Uma
Constelação Única
«(…)
Leonardo, Maquiavel e Bórgia: à medida que as vidas destes três indivíduos tão
díspares se desenrolam, vemos como cada um deles ilustra um aspecto do
Renascimento: a sua arte, a sua filosofia e as suas guerras. Bórgia era o actor
que se pavoneava no palco, Maquiavel conspirava o argumento sinuoso, enquanto
Leonardo pintava o décor e
desenhava os engenhosos dispositivos mecânicos que mudavam o cenário. A
história conturbada de Itália durante o Renascimento produziu homens de génio,
assim como ogres, grande parte
das maiores obras de arte conhecidas da humanidade e esquemas ambiciosos como
nunca tinham sido vistos antes. Acontecimentos negros e horrendos estavam
muitas vezes na base das glórias do Renascimento, e tanto a glória como o
horror perpassam nas vidas de Leonardo, Maquiavel e Bórgia.
No
momento em que o Renascimento desabrochava em pleno, estes três homens
Percorreriam durante alguns meses o mesmo caminho, atraídos uns para os outros
em parte pela sorte, em parte por elementos intrínsecos ao seu próprio carácter.
No ano de 1502, desde as neblinas do
Outono até meados do Inverno lamacento e gelado, Bórgia, Maquiavel e Leonardo viajaram
ao lado uns dos outros através de montanhas, vales longínquos e cidades nas colinas
da Romagna italiana. Foi um período de um significado extremo e de considerável
perigo para todos eles, porque cada um à sua maneira ia brincando com o fogo.
O
tempo que os três passaram juntos pode ter sido breve, mas exerceria uma
influência duradoura na vida de cada um, de uma maneira ao mesmo tempo
grandiosa e mesquinha. Enquanto trabalhou com Bórgia, Leonardo descobriu a paisagem
que um dia serviria de pano de fundo misterioso à Mona Lisa; desenvolveu
também alguns dos seus esquemas mais revolucionários. Um destes discutiria ele
com Maquiavel e, mais tarde, os dois lançariam um vasto projecto que tentava
concretizar a ideia ambiciosa de Leonardo.
Bórgia,
por seu lado, tinha ambições para estabelecer o seu reino pessoal na Romagna,
primeiro passo do sonho grandioso de unir a Itália e de regressar às glórias do
Império Romano. Não foi sem motivo que ele adoptou um lema que incluía o seu
homónimo da Antiguidade: Ou César, ou
nada! Como resultado, Maquiavel faria de César Bórgia o herói de triste fama da sua obra O
Príncipe, que chocou o mundo, revolucionou o pensamento político e, em
última análise, transformou a visão que a humanidade tinha de si própria.
Espantosamente,
o encontro entre três personalidades tão díspares viria a revelar-se como uma
reunião decisiva de espíritos, em particular no que se refere a Maquiavel.

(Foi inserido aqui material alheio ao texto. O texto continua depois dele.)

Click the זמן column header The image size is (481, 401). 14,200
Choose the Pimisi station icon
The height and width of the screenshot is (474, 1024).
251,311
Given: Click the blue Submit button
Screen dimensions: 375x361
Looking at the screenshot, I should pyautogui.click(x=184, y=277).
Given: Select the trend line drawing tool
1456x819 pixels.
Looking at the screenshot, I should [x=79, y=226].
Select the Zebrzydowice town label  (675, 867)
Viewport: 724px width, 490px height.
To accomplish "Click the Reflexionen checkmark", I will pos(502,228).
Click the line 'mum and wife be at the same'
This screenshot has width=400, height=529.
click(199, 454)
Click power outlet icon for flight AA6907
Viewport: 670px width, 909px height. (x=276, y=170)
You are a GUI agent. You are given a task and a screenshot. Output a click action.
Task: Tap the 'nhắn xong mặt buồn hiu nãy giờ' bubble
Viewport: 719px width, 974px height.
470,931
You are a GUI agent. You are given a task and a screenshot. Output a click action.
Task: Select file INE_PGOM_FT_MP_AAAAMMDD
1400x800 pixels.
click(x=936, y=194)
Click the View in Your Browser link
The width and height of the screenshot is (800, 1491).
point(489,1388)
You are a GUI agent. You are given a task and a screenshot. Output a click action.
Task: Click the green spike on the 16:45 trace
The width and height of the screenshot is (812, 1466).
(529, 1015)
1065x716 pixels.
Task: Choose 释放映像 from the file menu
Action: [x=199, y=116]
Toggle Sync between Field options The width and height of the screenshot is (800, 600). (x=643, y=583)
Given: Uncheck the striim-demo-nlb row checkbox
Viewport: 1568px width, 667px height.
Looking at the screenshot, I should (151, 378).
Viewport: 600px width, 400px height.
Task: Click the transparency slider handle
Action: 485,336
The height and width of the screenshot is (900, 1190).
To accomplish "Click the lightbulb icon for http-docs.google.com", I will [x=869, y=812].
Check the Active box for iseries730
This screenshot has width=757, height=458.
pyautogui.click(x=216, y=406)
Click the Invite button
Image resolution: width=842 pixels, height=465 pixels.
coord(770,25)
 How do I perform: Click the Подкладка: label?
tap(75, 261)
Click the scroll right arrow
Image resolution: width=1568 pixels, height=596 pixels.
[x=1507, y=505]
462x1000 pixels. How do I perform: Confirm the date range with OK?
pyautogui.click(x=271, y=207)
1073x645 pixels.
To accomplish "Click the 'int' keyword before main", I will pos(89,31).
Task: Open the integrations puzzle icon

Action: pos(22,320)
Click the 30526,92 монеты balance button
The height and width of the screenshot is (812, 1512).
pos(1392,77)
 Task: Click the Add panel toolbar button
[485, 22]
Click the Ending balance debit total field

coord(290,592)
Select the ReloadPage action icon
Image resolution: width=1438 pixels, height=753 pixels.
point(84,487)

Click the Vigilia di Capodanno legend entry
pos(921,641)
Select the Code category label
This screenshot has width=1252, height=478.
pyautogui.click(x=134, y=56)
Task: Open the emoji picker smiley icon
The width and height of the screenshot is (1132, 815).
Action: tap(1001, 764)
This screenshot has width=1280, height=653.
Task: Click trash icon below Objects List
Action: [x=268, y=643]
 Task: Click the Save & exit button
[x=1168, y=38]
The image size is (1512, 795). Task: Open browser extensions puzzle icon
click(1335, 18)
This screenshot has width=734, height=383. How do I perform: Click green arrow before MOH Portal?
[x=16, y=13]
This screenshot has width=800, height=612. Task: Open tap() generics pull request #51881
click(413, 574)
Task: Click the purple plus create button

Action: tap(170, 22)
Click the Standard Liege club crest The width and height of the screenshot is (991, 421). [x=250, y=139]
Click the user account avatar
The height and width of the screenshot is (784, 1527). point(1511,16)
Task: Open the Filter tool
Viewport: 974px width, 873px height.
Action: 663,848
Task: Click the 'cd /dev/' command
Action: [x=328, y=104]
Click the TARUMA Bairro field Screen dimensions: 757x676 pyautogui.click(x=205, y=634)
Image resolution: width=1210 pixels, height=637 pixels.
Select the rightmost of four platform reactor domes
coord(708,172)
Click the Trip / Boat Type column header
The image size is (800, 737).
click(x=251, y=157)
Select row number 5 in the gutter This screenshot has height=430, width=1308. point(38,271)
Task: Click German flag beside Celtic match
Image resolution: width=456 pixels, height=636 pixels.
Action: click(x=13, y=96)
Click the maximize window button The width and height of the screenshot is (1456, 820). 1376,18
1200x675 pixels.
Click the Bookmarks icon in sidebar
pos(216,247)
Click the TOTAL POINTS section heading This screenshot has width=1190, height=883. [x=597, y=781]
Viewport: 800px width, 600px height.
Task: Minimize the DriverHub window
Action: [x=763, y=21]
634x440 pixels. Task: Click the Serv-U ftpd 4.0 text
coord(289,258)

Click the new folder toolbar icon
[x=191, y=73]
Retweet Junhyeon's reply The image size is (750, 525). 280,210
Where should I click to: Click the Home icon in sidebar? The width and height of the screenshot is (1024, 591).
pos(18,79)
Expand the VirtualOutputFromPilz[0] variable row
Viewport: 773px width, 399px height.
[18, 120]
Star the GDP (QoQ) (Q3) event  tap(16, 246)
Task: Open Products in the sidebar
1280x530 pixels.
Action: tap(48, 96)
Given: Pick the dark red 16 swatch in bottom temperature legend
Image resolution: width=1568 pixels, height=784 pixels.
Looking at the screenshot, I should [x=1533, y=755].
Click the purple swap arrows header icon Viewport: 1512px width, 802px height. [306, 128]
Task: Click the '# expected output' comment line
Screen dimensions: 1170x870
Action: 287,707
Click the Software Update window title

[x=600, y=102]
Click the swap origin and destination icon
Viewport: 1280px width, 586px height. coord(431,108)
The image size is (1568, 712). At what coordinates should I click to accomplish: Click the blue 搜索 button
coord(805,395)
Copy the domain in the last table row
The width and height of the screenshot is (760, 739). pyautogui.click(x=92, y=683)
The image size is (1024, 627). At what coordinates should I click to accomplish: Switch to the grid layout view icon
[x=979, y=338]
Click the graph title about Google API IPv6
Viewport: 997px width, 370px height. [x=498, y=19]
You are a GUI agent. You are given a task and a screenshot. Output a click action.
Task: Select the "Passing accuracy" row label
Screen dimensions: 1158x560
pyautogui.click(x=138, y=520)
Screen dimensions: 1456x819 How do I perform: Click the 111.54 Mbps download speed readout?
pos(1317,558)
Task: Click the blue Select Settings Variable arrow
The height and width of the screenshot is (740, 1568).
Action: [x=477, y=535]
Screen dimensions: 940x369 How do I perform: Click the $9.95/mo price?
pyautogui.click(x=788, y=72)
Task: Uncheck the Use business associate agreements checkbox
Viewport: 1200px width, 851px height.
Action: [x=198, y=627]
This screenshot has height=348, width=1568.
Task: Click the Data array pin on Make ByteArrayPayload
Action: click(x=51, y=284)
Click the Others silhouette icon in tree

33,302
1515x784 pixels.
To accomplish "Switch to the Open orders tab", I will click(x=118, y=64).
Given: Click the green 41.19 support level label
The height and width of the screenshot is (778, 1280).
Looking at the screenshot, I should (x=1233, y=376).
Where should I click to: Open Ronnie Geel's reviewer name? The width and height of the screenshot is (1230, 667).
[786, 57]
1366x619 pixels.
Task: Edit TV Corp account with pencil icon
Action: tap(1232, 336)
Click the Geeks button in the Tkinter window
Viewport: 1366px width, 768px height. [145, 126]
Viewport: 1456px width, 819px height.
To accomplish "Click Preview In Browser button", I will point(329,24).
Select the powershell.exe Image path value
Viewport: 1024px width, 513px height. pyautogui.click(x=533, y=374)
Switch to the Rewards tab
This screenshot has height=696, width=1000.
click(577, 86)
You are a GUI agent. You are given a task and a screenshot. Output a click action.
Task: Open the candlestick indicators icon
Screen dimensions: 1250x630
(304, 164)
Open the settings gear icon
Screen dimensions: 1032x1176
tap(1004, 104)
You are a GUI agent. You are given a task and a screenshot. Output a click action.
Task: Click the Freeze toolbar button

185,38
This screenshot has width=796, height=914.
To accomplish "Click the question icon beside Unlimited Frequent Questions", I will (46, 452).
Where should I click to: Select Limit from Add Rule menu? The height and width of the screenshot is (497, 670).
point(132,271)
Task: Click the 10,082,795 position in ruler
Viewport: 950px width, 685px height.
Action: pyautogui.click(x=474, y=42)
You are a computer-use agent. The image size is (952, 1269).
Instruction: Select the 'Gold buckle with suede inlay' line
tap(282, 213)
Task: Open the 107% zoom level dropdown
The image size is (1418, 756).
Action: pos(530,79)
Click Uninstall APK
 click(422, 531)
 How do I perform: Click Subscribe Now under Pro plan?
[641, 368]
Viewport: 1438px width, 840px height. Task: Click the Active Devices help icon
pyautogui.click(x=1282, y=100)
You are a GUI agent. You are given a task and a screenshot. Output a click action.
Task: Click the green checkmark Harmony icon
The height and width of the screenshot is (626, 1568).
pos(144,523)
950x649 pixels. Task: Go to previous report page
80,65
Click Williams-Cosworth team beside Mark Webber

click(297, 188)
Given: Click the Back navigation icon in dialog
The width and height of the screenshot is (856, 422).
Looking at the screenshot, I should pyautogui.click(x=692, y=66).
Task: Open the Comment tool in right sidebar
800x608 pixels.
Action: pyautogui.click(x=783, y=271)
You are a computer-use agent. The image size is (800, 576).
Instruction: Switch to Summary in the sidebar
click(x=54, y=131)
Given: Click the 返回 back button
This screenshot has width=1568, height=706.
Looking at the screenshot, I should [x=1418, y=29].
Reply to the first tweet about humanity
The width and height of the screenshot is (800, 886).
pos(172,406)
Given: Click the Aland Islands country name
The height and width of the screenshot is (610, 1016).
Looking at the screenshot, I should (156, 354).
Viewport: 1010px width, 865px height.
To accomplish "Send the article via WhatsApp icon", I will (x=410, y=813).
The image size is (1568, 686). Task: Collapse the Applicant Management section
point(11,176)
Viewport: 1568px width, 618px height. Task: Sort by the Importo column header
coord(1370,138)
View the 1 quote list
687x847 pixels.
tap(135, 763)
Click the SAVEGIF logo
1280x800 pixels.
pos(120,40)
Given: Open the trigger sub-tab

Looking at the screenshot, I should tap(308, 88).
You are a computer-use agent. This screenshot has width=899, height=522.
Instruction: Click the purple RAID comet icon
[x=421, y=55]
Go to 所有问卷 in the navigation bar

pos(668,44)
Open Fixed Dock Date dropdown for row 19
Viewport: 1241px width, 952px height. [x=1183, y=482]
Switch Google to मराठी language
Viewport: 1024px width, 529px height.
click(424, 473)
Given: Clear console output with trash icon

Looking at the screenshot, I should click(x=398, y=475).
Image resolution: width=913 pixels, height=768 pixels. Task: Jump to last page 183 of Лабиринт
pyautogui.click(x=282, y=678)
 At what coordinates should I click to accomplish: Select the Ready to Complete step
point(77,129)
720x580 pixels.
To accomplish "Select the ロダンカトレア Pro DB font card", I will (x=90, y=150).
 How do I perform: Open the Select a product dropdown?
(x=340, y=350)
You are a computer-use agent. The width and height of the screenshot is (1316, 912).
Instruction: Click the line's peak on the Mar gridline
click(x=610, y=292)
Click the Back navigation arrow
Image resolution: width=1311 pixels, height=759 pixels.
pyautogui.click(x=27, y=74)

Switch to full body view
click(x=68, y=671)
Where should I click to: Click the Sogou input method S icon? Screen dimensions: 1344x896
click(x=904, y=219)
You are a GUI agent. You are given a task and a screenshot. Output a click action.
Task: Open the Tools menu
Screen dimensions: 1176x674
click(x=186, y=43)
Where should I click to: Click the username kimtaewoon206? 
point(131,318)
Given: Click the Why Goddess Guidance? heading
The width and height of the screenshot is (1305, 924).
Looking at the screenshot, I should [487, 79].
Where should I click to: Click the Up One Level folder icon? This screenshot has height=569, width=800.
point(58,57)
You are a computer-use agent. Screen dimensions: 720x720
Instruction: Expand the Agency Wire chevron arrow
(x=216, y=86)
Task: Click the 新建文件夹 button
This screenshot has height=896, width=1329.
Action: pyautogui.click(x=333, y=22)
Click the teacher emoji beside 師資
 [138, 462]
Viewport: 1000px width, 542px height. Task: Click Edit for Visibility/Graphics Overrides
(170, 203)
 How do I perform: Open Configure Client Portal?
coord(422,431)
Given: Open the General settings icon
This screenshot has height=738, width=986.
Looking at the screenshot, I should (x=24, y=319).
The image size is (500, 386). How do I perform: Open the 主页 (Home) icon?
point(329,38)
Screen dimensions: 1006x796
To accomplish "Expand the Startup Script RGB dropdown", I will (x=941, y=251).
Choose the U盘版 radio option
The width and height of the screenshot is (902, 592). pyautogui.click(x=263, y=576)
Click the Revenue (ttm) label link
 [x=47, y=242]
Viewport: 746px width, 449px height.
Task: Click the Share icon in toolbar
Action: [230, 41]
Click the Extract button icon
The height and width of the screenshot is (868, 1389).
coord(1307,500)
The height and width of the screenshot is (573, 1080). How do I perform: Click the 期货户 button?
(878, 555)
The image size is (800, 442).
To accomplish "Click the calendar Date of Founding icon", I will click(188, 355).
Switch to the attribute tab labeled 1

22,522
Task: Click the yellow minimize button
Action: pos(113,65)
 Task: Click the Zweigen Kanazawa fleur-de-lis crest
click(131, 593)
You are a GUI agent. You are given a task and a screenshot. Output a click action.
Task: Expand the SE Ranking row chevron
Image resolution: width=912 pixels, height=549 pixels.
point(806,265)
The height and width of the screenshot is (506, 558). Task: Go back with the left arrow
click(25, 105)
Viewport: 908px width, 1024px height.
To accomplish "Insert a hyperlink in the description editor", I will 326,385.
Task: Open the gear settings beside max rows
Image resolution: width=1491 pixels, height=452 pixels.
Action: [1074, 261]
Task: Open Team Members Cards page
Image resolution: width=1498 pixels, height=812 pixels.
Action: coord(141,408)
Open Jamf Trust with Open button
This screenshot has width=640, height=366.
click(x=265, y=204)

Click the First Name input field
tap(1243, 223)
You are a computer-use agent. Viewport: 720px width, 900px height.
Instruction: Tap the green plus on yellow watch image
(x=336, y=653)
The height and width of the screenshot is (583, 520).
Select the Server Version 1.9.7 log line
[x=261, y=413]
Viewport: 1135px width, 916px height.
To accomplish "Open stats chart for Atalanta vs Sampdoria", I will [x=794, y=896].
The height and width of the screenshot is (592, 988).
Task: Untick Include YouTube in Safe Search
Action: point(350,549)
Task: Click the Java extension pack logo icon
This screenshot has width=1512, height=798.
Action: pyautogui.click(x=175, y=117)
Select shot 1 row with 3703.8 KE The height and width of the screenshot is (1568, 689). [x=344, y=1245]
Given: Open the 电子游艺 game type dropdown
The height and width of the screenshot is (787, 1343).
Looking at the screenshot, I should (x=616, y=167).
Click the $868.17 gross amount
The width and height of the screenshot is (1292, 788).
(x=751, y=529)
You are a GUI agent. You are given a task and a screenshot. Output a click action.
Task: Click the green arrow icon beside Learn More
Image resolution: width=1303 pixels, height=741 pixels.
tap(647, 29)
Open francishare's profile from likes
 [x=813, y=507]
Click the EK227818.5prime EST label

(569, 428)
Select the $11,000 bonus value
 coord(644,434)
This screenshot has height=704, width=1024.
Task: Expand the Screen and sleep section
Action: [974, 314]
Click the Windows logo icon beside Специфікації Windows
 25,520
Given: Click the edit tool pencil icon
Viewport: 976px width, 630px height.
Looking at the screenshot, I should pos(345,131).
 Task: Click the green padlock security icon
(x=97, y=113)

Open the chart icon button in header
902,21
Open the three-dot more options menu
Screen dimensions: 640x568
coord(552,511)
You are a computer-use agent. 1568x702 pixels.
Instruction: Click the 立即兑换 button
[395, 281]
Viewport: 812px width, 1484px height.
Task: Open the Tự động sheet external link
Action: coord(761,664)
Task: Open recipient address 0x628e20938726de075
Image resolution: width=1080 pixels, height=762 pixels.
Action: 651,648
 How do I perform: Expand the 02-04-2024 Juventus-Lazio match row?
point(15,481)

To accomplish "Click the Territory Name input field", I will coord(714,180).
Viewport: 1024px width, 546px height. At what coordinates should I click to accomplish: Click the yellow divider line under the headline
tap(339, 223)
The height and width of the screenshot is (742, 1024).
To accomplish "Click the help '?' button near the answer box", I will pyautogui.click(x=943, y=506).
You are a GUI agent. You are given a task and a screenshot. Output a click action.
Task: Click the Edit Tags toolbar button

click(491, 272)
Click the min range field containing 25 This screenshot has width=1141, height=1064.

Antes deste encontro, Leonardo desenvolvia a sua visão científica do mundo: a
verdade apenas podia ser alcançada através da percepção, da observação atenta do
mundo à nossa volta, em vez de confiar nas autoridades antigas, como Aristóteles.
Entretanto, a experiência de Maquiavel nas missões diplomáticas que
desempenhara ao serviço do governo de Florença tinha-o ensinado a ver para lá
das falsas aparências do comportamento político e a tentar discernir a verdade
do que realmente acontecia. O seu encontro com Leonardo levá-lo-ia a procurar uma
base científica para o que aprendera. Também Maquiavel acabaria por compreender
que a verdade apenas pode ser alcançada através da percepção, da observação
atenta, em vez de recorrer aos antecedentes ou à autoridade. Mas, em vez de
aplicar o seu ponto de vista ao mundo em si mesmo, aplicá-lo-ia ao
comportamento das pessoas que o rodeavam. Na política, o poder era o princípio
efectivo. Conquistá-lo e agarrar-se a ele: era nisto que residia a verdade
subjacente aos assuntos humanos. E, para Maquiavel, Bórgia viria a encarnar a
aplicação implacável desta verdade política. Não havia lugar para a ilusão na
busca do poder político». In Paul Strathern, O Artista, o Filósofo e o
Guerreiro, Da Vinci, Maquiavel e Bórgia e o Mundo que eles Criaram, Clube do
Autor, Lisboa, 2009, ISBN 978-989-724-010-2.